Startups look to rev hiring of women in product, tech roles

Synopsis

According to Nasscom data, women constitute 35% of India’s technology industry, a figure that companies like Wakefit, Urban Company, Mpower Financing, EnKash and Simplilearn are looking to increase through a host of initiatives.

ETtech

Bengaluru: Even as the war for talent continues and roles in technology and product command a premium, a host of new-age companies are prioritising moving the needle on their diversity numbers.

According to Nasscom data, women constitute 35% of India’s technology industry, a figure that companies like Wakefit, Urban Company, Mpower Financing, EnKash and Simplilearn are looking to increase through a host of initiatives.

The focus is not just on attracting more women to product and technology roles, but also driving a more inclusive culture that ensures female talent is retained.

Last month, Urban Company set up a taskforce to push for representation, community building and sensitisation of hiring managers, as well as regularly liaising with company leadership on proactive steps that could be taken to build better female representation.

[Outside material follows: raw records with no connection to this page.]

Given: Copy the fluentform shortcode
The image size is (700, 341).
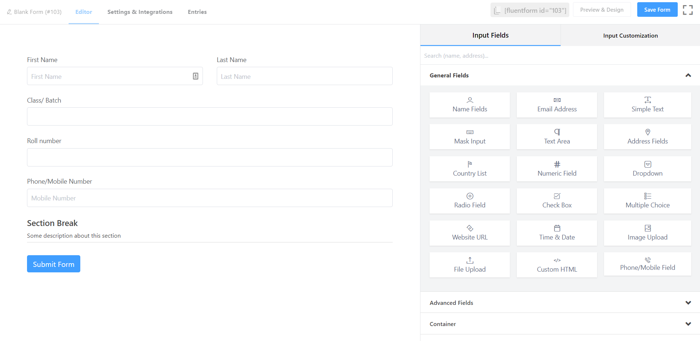Looking at the screenshot, I should [x=530, y=10].
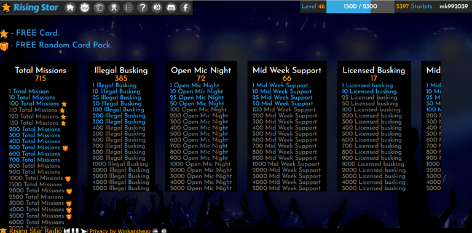
Task: Open the card collection icon
Action: 99,7
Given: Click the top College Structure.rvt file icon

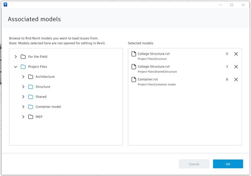Looking at the screenshot, I should tap(134, 54).
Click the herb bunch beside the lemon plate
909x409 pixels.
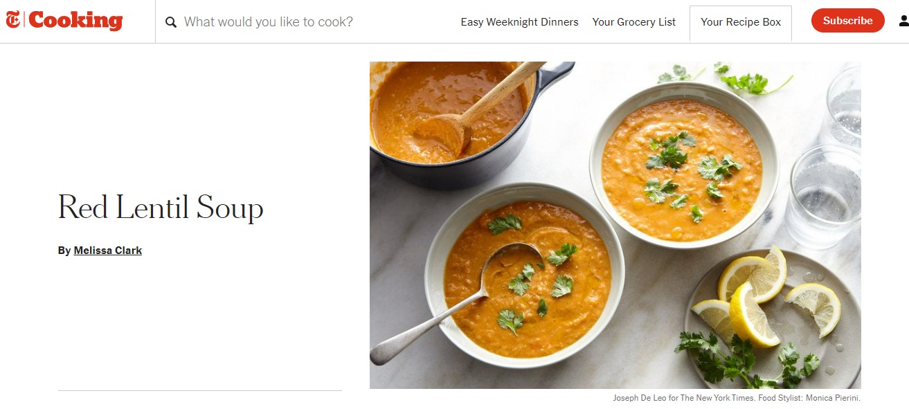point(746,360)
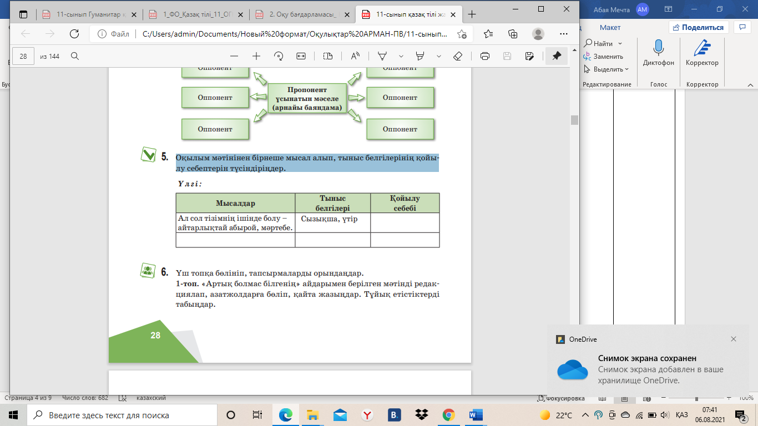Click the Поделиться button
This screenshot has height=426, width=758.
698,27
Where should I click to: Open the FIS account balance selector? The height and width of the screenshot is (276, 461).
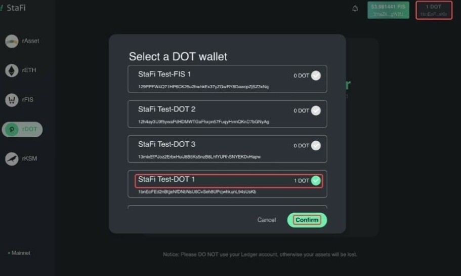[x=388, y=10]
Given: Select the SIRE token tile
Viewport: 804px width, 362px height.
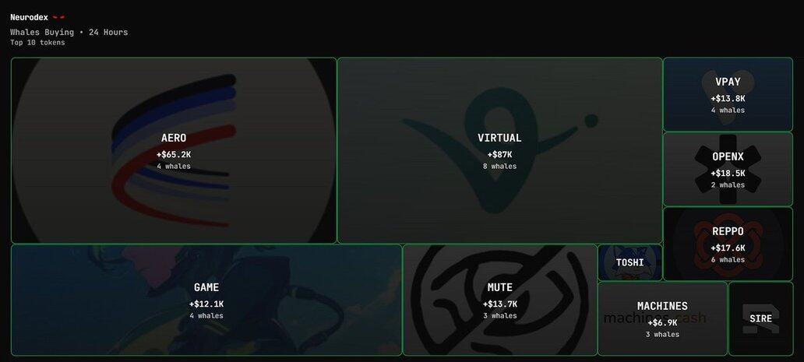Looking at the screenshot, I should [x=761, y=318].
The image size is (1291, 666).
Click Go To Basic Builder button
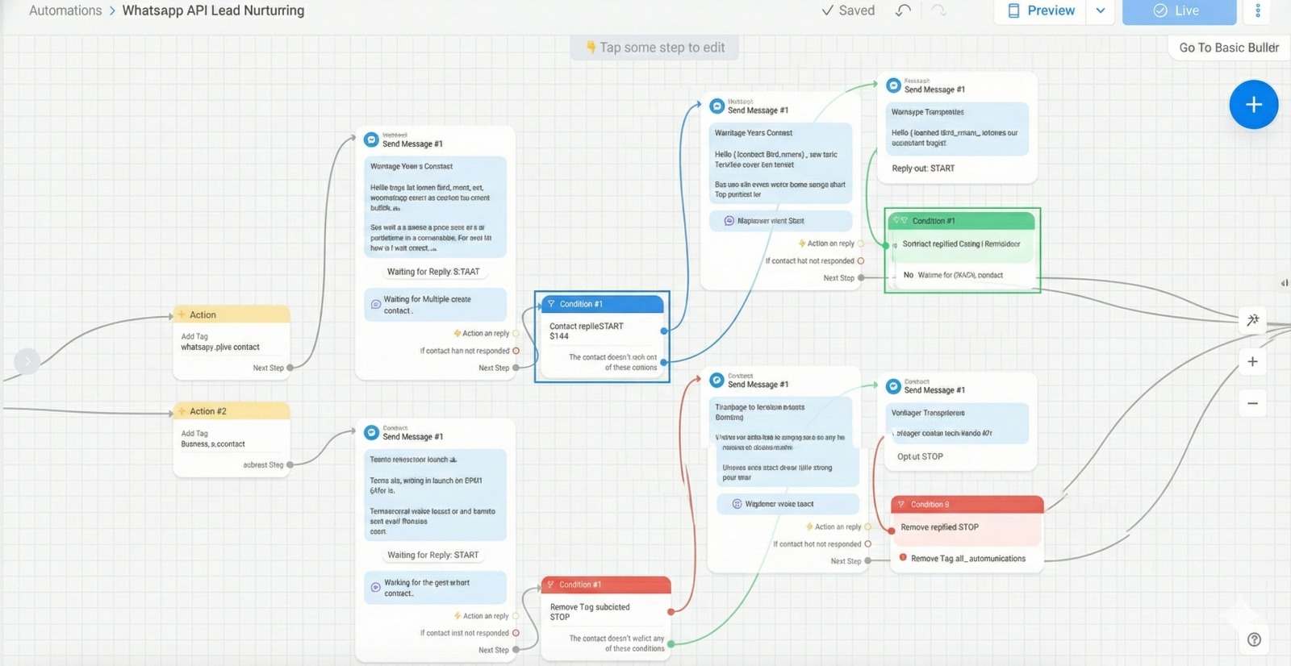tap(1228, 48)
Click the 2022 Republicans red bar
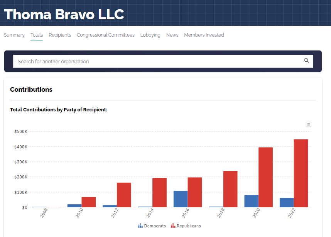 [301, 173]
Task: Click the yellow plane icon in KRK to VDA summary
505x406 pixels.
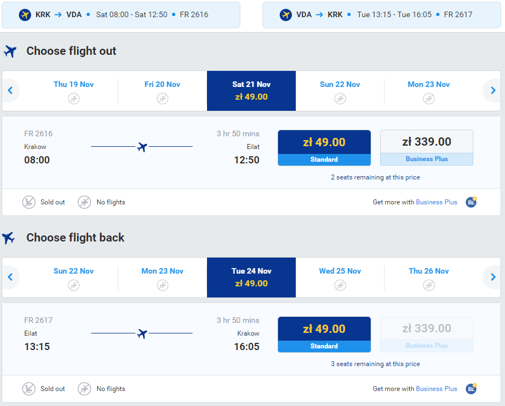Action: click(x=24, y=14)
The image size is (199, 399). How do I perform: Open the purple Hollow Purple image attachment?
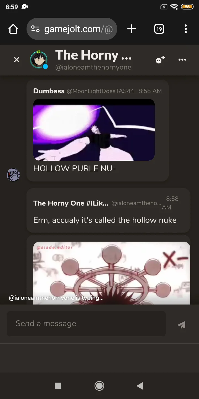click(94, 130)
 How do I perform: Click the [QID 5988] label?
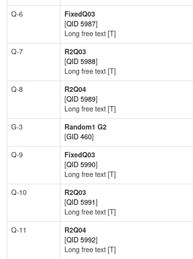click(x=81, y=62)
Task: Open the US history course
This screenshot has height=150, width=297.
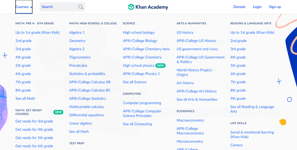Action: [185, 33]
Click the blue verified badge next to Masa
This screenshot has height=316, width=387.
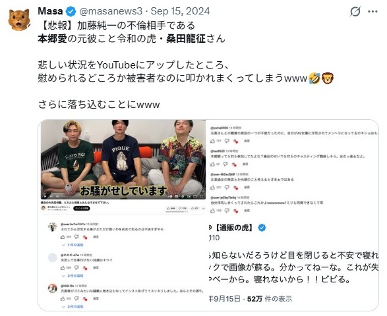(x=71, y=11)
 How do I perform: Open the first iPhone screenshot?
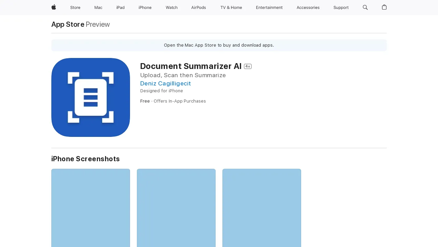[90, 208]
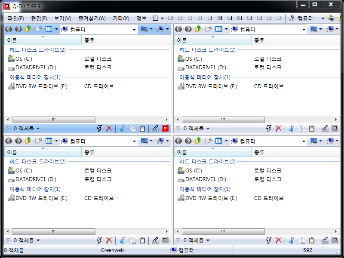Click the lightning bolt icon in the bottom-left pane
Viewport: 344px width, 258px height.
(x=99, y=240)
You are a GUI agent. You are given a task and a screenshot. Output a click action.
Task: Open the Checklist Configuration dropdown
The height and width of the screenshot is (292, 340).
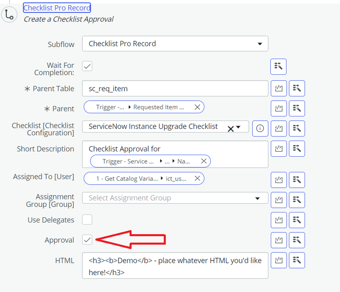point(239,126)
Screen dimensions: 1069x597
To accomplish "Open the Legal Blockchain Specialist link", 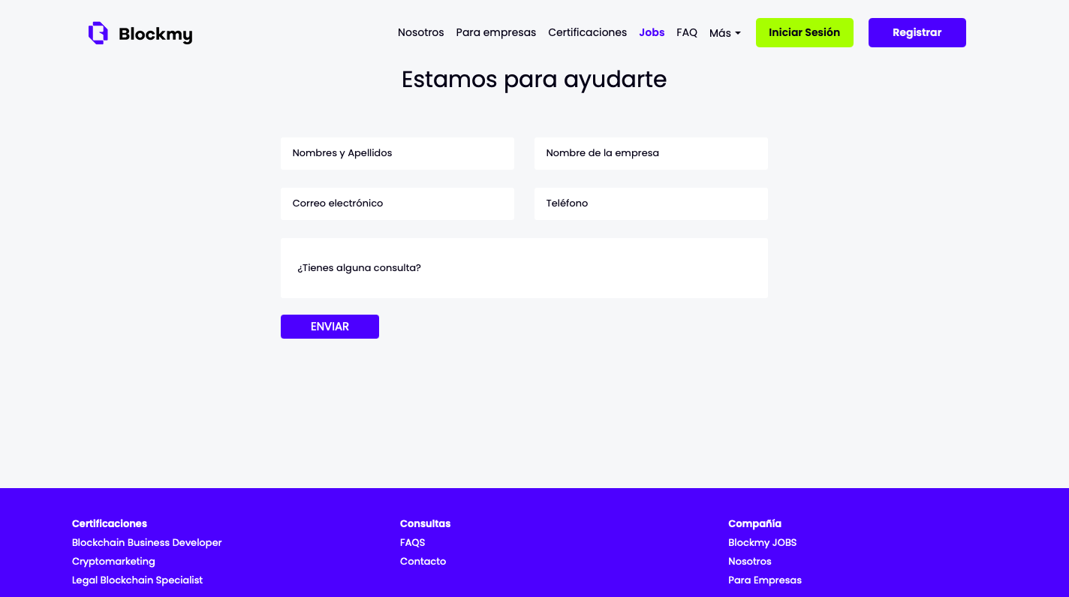I will click(x=137, y=580).
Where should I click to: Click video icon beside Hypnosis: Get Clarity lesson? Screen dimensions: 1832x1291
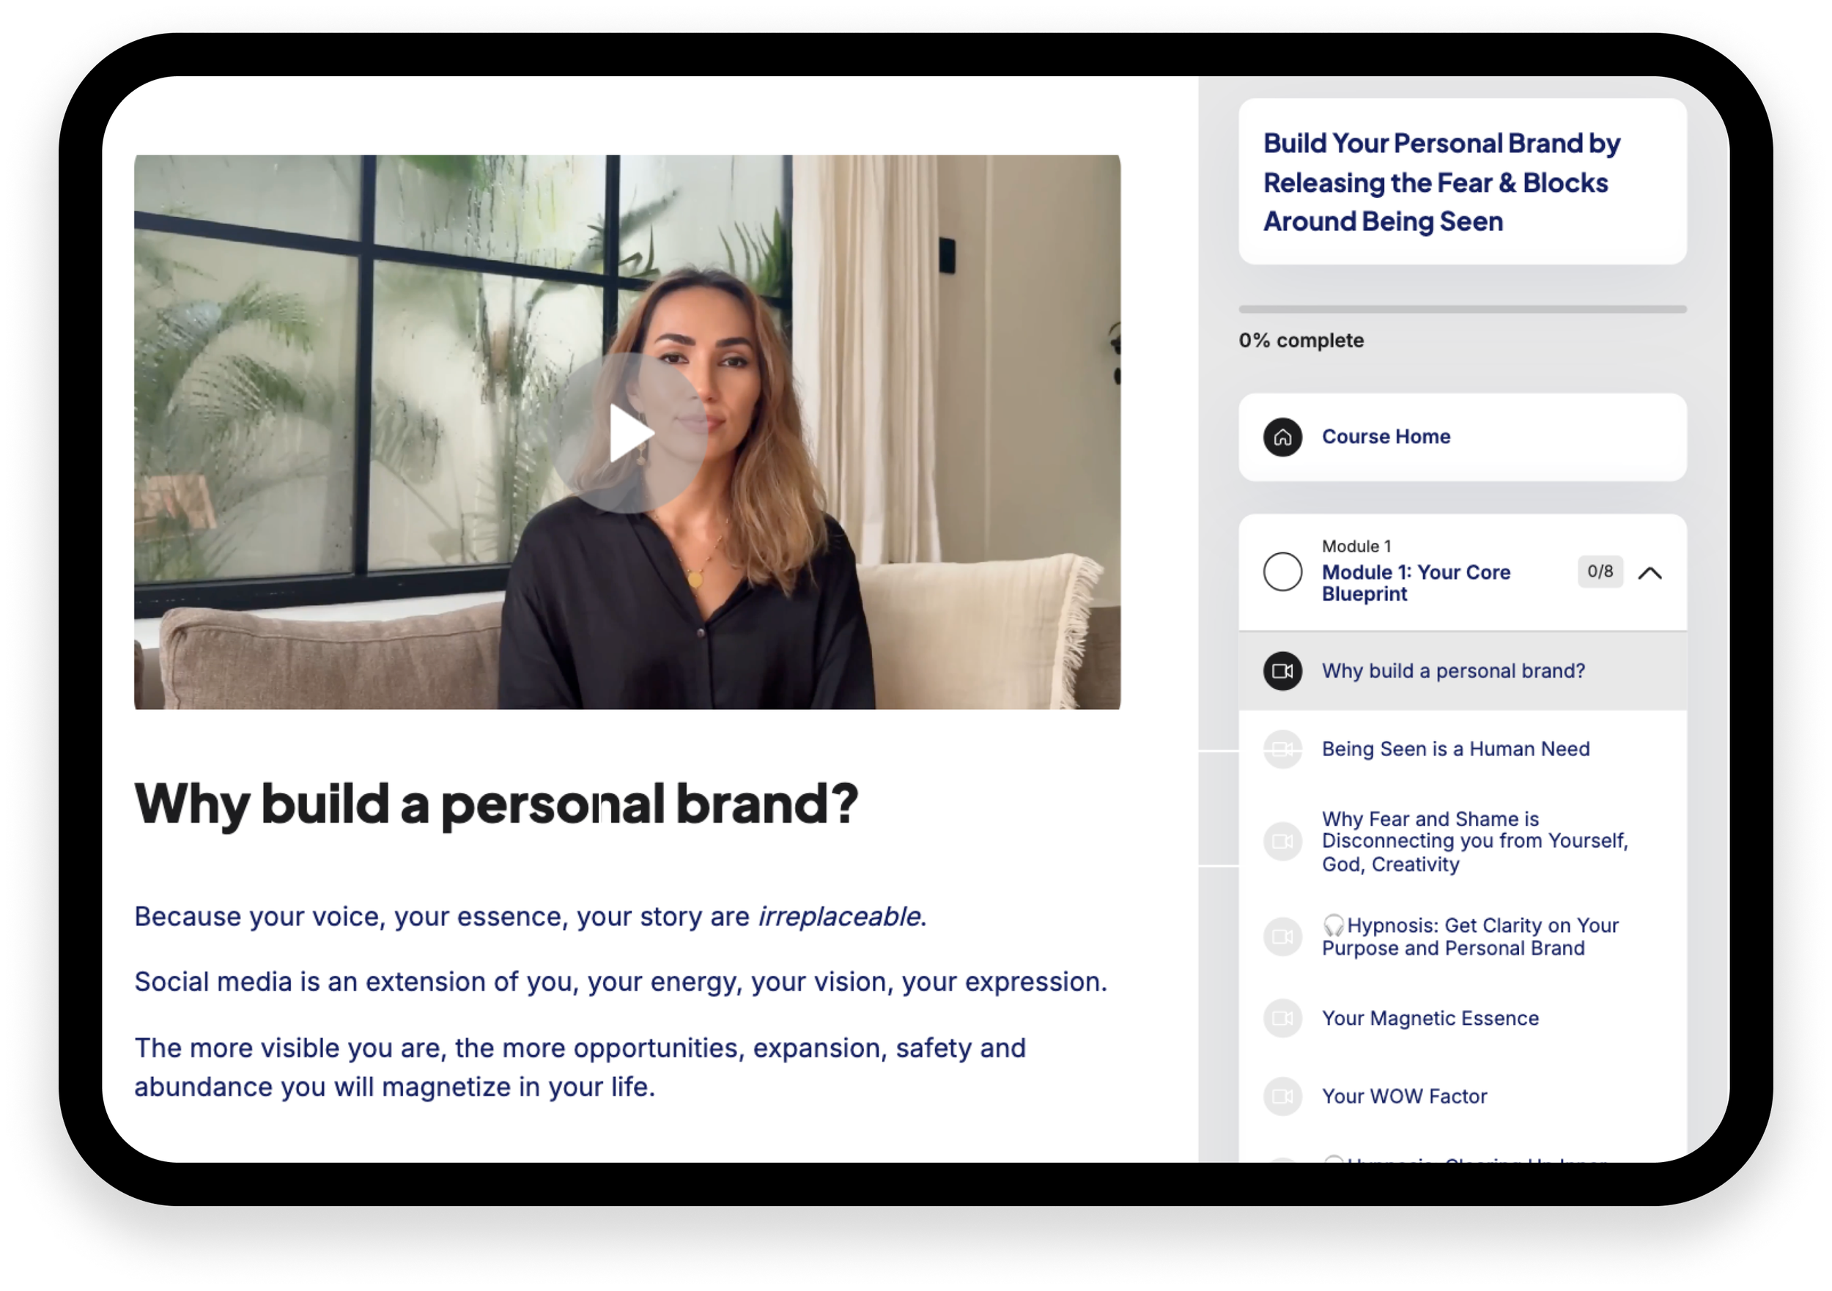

“Our business represents a diverse marketplace and hence we are able to attract diverse talent. Our focus is more on the retention part – through driving success stories of women leaders in tech and product roles, giving access to role models, and building structured career development plans for female talent,” Neha Mathur, senior VP of people success, Urban Company, told ET.

At sleep and home solutions firm Wakefit, women make up a quarter of the technology team, which the Bengaluru-based company is looking to take to half. Company leaders have been proactively requesting talent acquisition teams to focus on a 50-50 ratio while sourcing candidates, in a bid to recruit more woman technologists, said director and cofounder Chaitanya Ramalingegowda.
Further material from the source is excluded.